Models are not Centers for Ants

Models are not Centers for Ants


In one of the funniest scenes in Zoolander, Derek Zoolander, due to his limited mental capacity, misunderstands a scale model of the Center for Kids Who Can’t Read Good as being the building itself. Which leads to his frustrated exclamation “How can we be expected to teach children to learn how to read...if they can’t even fit inside the building?” While silly at face value, when building models, most architects are really building Centers for Ants. In Architecture Model as Machine, the author refers to the architectural model as a small-scale model machine. Machines make things happen. They are not there to sit quietly and look pretty (although looking pretty is a plus). They are there to get in the trenches (sometimes literally) and get things done. In this way the author argues that models are not merely there to represent the soon-to-be building but rather are just as influenced by the cultural milieu of the time and as socially, politically, economically and even spiritually engaged.
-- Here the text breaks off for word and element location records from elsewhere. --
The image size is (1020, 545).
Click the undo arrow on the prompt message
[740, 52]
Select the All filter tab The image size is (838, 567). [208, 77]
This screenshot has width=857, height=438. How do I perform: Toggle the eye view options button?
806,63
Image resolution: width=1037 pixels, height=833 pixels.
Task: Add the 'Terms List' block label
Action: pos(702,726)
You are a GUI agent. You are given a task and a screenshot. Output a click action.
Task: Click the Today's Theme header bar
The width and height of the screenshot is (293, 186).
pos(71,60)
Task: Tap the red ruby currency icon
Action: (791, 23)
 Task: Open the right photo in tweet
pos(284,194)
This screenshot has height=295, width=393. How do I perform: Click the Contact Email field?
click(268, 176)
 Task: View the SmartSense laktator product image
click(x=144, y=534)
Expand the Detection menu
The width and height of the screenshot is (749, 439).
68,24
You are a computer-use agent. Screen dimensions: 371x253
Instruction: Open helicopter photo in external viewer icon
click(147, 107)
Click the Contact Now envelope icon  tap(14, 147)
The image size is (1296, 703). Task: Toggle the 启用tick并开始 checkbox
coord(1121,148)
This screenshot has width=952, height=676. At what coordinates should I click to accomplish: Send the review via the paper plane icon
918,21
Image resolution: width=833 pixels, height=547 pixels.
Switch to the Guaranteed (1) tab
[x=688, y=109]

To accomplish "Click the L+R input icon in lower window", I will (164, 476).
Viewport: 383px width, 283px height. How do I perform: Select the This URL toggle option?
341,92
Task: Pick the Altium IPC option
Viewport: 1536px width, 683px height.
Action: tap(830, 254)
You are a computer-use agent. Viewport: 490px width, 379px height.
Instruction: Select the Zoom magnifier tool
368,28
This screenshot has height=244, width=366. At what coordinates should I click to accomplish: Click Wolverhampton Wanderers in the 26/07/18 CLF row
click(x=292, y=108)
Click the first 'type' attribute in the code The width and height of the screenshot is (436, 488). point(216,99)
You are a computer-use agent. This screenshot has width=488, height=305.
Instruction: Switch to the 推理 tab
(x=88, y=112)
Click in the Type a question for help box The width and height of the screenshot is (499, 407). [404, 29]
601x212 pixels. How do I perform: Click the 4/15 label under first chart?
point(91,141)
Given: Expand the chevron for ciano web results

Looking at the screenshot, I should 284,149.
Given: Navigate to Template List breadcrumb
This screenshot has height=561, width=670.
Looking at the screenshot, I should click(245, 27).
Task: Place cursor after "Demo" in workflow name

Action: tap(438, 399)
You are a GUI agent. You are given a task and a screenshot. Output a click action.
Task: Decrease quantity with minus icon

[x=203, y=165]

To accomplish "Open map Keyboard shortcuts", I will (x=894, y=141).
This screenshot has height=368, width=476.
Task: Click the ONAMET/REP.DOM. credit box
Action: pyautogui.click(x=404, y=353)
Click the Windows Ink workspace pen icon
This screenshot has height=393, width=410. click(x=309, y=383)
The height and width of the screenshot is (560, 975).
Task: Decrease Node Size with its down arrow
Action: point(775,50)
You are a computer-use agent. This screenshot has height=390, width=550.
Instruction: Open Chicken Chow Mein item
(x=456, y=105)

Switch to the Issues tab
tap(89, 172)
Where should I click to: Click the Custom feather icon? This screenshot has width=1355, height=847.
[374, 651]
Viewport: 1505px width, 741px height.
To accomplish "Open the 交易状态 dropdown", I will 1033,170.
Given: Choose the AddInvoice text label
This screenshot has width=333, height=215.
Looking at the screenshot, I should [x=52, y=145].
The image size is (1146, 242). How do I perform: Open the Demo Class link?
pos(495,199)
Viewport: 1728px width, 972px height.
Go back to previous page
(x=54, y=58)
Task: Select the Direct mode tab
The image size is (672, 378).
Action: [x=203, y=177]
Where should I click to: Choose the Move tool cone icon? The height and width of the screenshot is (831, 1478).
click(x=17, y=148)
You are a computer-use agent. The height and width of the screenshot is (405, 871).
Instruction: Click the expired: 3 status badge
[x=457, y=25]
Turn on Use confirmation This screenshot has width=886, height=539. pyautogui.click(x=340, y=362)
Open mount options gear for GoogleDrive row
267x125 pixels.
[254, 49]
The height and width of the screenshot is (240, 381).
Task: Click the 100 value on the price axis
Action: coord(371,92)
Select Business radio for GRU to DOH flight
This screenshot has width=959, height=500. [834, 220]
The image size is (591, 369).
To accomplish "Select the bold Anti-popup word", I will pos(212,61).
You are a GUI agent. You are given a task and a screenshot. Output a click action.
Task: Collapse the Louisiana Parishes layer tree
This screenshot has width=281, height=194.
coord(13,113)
It is within this framework that he introduces the different architects in the chapter. Gaudi came from a time where the sciences were seen as the mechanism with which to understand and marvel at God’s work. Although the resulting buildings were quite distinctive, the intellectual framework that they arose from were fitting for their time. Tatlin and El Lissitzky, on the other hand, physically represent the upheaval and uncertainty of the new communist regime and the overturning of centuries of customs and socioeconomic organization through their models. For this, they conceive of different ways to approach the model so as to convey this new world order. In a more personal approach than the preceding architects, Kahn explores his spiritual uncertainties via the model. Finally, Libeskind embodies the anarchic pluralism of his own time in his modeling practice.